Aim of the task: Look below for the line holding "Open the Vault Of The Incarnates tab" and the line holding "Screen dimensions: 979x562". Repeat those two and everything between, exactly.

Provided data:
• • • • • • •
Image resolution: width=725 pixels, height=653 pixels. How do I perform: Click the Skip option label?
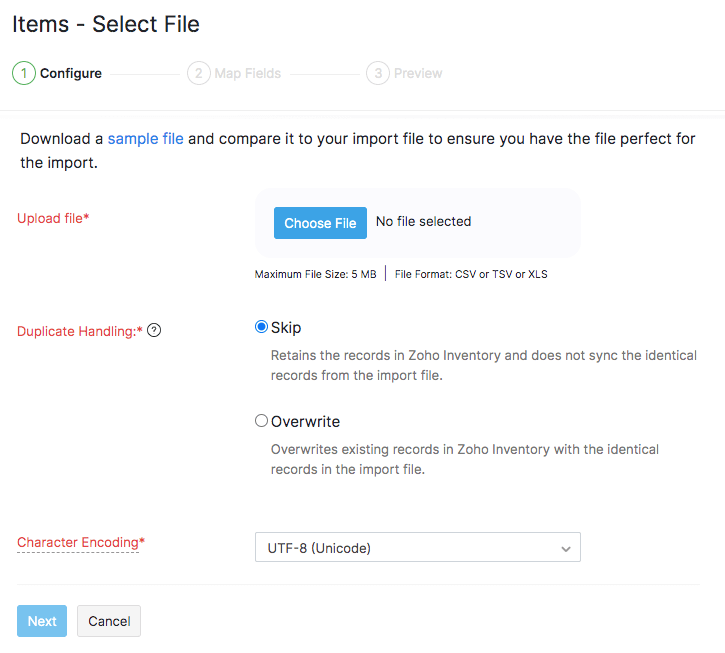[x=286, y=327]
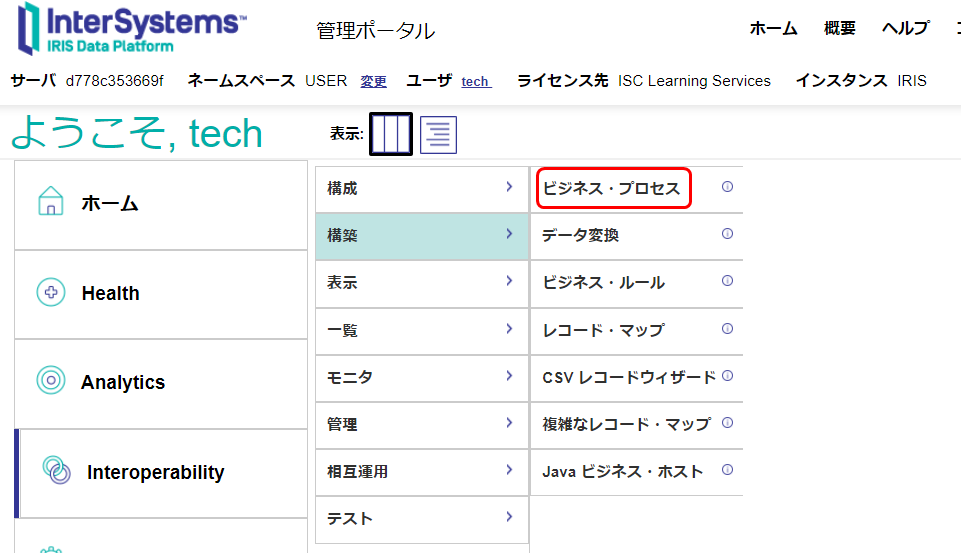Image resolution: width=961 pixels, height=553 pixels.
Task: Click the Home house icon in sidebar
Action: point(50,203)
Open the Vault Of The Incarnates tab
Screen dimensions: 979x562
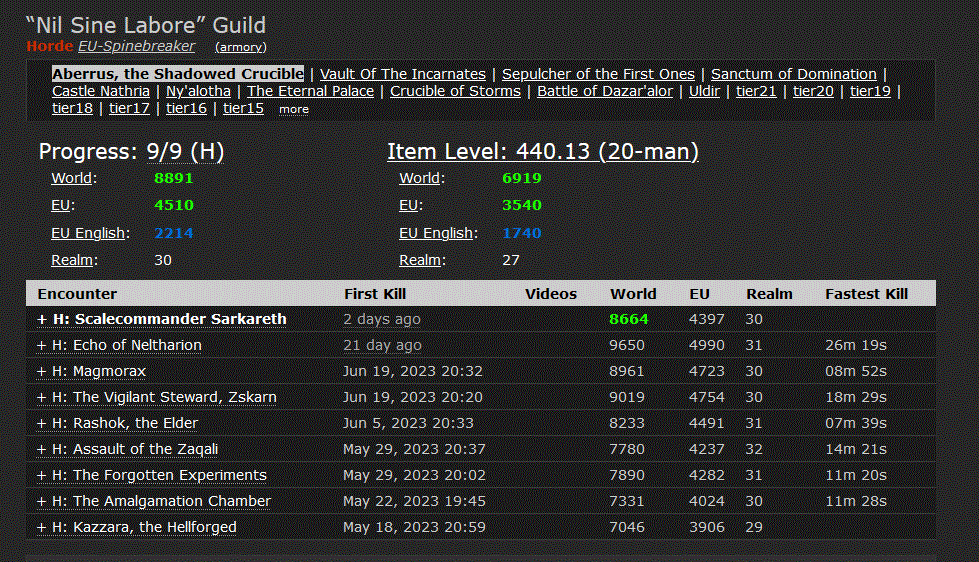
• • • • • • •
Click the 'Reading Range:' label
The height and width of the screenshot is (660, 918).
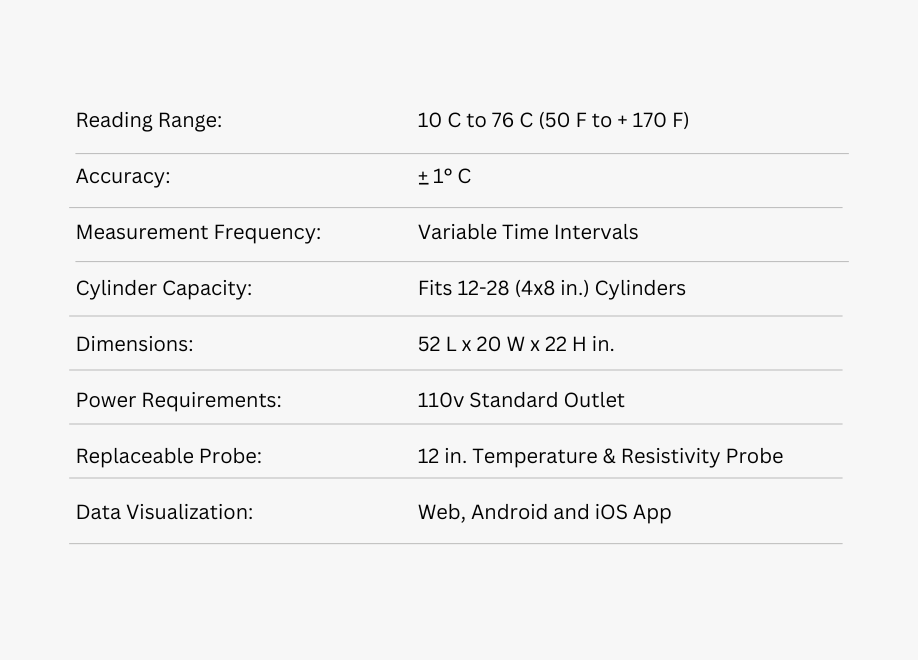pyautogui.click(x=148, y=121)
• • • • • • •
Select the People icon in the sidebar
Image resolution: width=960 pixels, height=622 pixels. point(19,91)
• • • • • • •
Answer area:
Open the Vault Of The Incarnates tab
Screen dimensions: 979x562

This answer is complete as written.